• Supplied entries:
◇ ◇ ◇ ◇
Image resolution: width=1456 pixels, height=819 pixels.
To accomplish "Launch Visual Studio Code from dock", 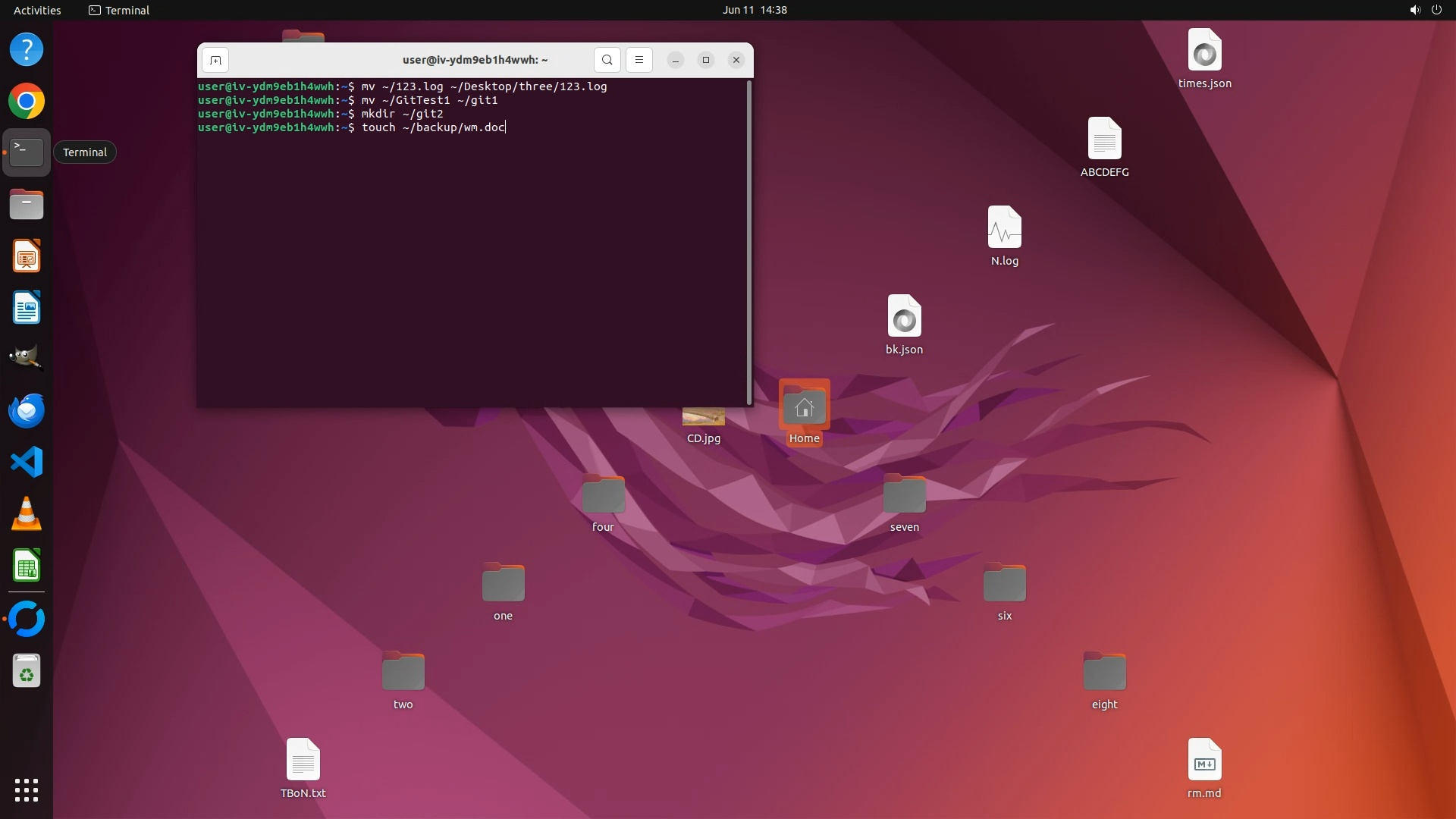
◇ ◇ ◇ ◇
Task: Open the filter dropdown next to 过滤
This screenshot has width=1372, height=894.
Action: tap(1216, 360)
◇ ◇ ◇ ◇
Reproduce word for word, with pictures dropped, only the part of the material above that opens with the line containing "Image resolution: width=1456" and closes with the line containing "Visual Studio Code".

Image resolution: width=1456 pixels, height=819 pixels.
To accomplish "Launch Visual Studio Code from dock", 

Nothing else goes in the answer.